Prepare for ballooning state debt, warns ONS as borrowing to grow
Chancellor Rishi Sunak overshot the UK Government’s fullyear borrowing target after the highest March figure for four years as Britain braces for ballooning public debt from mammoth coronavirus emergency measures.
The Office for National Statistics (ONS) said public sector borrowing, excluding banks owned by the state, jumped £9.3 billion to a higher-thanforecast £48.7bn in the financial year to 31 March.
Borrowing surged to its highest March level since 2016 last month at £3.1bn – compared with an £891 million surplus a year earlier. The March hike saw borrowing for the full year come in higher than the £47.4bn forecast by the independent fiscal watchdog, the Office for Budget Responsibility (OBR).
But the ONS warned the figures do not yet take into account the expected “significant” impact of Covid-19 government action launched late last month, and said the March figure is likely to be revised higher in coming months.

(Given records)
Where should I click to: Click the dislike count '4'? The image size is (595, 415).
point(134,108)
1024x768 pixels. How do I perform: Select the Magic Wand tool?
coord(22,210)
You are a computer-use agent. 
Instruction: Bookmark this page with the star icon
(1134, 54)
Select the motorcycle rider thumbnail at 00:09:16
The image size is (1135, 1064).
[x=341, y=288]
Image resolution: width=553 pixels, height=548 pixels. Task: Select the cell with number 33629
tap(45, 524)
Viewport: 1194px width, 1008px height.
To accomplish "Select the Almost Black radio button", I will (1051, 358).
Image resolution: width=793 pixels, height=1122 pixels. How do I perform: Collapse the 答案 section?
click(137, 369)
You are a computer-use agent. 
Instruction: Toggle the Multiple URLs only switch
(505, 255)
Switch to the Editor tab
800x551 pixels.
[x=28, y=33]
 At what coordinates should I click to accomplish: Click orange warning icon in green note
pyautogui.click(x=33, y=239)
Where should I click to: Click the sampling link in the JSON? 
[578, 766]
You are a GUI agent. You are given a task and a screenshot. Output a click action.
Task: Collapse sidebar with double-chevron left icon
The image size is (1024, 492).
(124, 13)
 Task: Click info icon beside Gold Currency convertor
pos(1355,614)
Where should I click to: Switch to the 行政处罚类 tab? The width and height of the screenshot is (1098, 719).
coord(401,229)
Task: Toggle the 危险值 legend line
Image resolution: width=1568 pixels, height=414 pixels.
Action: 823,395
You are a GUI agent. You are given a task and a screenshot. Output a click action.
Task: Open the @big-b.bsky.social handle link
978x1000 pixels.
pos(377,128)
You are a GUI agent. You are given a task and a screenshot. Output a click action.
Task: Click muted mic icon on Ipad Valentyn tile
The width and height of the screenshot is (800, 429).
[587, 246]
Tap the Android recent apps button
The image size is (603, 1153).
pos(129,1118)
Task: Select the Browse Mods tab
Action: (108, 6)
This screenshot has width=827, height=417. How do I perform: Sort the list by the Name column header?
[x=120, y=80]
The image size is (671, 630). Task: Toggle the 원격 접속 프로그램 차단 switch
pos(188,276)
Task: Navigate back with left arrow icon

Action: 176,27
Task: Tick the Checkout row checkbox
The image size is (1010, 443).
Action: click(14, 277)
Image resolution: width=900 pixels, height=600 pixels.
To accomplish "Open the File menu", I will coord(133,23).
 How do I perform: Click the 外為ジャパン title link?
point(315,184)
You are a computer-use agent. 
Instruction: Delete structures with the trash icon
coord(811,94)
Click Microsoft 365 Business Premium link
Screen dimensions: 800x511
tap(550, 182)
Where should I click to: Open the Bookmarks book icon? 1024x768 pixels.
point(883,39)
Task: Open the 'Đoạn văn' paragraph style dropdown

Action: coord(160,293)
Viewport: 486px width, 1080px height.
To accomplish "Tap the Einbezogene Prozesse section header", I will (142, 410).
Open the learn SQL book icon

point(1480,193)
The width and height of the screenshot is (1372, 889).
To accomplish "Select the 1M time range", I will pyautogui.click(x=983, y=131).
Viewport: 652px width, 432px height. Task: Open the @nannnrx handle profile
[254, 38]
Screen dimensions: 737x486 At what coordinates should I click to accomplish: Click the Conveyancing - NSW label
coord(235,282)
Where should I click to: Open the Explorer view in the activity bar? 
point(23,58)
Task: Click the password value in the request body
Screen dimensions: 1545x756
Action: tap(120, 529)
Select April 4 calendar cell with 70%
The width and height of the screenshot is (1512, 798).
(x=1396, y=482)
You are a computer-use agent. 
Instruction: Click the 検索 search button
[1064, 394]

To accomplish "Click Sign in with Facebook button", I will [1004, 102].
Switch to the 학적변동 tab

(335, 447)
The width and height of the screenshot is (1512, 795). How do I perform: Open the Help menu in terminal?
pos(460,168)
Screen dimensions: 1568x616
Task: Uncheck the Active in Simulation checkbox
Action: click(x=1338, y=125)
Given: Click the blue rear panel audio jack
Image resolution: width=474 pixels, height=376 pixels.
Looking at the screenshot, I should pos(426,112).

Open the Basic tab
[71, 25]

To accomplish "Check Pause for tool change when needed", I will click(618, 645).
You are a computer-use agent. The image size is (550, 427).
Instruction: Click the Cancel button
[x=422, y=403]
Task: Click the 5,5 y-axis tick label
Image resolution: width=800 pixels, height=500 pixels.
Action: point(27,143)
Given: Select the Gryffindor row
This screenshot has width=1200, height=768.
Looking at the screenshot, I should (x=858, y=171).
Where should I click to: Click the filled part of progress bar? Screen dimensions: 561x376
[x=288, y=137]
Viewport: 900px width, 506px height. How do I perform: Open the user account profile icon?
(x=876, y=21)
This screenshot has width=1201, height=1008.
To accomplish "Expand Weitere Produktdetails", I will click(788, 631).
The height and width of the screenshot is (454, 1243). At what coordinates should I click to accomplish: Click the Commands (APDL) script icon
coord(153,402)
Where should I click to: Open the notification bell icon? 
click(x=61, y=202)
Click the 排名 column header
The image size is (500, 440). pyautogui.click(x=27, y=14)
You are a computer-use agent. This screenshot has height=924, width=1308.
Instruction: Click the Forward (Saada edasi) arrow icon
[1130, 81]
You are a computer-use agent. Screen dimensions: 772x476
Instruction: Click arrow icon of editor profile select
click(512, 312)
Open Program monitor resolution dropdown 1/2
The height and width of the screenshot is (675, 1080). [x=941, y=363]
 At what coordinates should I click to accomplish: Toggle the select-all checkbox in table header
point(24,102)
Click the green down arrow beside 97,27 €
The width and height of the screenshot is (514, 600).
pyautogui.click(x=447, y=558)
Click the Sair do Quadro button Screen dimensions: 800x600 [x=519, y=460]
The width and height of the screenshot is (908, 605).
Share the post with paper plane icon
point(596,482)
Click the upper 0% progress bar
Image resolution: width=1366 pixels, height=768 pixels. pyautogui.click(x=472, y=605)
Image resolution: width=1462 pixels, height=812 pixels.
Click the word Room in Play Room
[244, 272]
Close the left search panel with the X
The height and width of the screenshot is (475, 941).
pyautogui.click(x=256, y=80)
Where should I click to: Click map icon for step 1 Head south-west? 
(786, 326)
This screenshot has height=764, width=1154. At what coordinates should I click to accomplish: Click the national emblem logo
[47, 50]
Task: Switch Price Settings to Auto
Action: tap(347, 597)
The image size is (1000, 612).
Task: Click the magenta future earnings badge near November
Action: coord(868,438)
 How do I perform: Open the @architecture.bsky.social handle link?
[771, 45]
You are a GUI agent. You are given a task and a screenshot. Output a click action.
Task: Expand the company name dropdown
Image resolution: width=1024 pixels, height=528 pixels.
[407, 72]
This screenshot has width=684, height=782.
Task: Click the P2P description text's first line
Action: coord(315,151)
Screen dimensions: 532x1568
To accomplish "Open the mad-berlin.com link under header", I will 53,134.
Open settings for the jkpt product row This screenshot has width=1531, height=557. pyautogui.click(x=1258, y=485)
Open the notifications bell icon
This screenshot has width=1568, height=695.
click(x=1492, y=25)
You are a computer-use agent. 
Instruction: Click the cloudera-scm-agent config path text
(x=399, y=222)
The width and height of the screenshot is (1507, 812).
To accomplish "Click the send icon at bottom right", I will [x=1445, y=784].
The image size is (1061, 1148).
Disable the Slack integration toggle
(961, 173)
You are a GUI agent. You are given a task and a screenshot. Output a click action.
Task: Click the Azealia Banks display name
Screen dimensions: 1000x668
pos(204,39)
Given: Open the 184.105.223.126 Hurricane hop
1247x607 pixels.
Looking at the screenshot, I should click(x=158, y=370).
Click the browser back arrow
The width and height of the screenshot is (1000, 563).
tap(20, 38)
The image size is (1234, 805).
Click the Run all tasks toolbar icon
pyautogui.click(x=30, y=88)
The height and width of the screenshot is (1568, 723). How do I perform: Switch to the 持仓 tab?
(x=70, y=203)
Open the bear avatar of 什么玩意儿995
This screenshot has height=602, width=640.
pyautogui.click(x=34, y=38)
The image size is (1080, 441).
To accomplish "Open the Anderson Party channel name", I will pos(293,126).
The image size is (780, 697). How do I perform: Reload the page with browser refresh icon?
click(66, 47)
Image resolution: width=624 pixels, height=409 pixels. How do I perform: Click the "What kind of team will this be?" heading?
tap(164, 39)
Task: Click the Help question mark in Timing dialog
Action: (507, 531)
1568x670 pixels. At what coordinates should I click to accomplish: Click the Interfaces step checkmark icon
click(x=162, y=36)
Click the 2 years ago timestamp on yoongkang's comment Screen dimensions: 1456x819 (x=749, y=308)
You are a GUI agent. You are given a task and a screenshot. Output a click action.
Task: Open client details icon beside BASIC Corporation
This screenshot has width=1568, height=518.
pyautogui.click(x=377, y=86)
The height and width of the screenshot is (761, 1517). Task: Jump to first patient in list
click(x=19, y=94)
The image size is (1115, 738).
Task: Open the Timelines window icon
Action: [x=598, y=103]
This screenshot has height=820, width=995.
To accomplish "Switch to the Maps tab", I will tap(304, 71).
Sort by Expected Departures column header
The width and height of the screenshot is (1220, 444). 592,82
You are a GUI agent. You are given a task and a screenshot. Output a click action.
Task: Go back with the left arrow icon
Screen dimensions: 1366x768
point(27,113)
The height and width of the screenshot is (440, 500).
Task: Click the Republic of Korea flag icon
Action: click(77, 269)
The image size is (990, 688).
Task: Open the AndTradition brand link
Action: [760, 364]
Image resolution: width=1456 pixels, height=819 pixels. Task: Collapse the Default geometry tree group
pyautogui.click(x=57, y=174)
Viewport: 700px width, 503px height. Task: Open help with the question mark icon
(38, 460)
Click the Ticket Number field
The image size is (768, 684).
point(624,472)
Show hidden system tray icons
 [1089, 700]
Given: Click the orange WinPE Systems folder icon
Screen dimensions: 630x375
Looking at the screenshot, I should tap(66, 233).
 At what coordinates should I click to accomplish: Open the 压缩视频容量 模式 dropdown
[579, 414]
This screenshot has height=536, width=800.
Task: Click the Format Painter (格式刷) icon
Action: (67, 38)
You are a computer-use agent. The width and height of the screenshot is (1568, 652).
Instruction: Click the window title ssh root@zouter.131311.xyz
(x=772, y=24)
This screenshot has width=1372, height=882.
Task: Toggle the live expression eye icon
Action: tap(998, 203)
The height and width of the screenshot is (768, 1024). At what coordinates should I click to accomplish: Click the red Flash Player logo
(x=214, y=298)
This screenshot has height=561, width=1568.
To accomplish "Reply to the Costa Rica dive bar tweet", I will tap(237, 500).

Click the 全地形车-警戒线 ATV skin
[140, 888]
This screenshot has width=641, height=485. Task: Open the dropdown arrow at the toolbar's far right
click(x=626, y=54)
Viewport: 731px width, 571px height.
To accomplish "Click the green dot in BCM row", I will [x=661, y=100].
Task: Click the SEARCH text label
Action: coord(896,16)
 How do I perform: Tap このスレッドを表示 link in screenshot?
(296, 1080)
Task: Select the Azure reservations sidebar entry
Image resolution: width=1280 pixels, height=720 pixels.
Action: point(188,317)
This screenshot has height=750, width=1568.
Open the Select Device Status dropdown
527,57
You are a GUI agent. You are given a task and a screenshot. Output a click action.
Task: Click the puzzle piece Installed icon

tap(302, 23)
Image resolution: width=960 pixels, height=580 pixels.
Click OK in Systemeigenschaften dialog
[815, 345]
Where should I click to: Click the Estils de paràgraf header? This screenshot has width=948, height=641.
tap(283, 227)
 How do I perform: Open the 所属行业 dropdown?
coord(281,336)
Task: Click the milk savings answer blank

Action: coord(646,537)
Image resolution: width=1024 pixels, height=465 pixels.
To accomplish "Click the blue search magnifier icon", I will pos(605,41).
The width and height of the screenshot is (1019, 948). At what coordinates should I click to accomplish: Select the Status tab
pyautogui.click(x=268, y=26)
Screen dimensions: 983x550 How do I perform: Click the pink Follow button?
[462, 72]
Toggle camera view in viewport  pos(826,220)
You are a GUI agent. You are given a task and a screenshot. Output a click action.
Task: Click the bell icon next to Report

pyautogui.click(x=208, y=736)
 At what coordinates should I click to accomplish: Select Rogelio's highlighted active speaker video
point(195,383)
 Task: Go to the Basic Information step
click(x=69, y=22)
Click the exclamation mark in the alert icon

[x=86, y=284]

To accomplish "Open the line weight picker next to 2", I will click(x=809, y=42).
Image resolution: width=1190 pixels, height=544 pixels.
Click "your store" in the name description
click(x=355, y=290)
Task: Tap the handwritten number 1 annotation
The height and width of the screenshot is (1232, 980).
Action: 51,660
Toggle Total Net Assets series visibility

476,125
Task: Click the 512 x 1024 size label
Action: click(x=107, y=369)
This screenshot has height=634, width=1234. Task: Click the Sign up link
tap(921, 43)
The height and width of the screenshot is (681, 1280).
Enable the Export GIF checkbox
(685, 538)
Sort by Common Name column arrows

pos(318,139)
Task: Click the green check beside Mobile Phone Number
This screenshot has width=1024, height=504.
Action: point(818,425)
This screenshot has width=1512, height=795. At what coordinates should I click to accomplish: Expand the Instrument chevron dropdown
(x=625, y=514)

(Exercises to complete)
**a.** List every sum of money stated in the article on UK public borrowing.
**b.** According to the article on UK public borrowing, why did full-year borrowing end up above the OBR's forecast? Answer in one to three sentences.
**c.** Continue the article on UK public borrowing, starting after its final sentence.

(Answers in order)
**a.** £9.3 billion, £48.7bn, £3.1bn, £891 million, £47.4bn

**b.** Borrowing in March surged to £3.1bn, its highest March level since 2016, compared with an £891 million surplus a year earlier. That March hike pushed borrowing for the full year to £48.7bn, above the £47.4bn the OBR had forecast.

**c.**
It comes after the OBR last week said the budget deficit could soar by £218bn this financial year to £273bn, or 14 per cent of gross domestic product (GDP) – the largest single-year deficit since the Second World War.
The ONS said: “The coronavirus pandemic is expected to have a significant impact on the UK public sector finances.
“These effects will arise from both the introduction of public health measures and from new Government policies to support businesses and individuals.” It added: “The full effects of Covid-19 on the public finances will become clearer in the coming months.”
The borrowing figures do not yet show the extra healthcare spending figures, while the Covid-19 measures are not yet factored in as they were only launched in late March.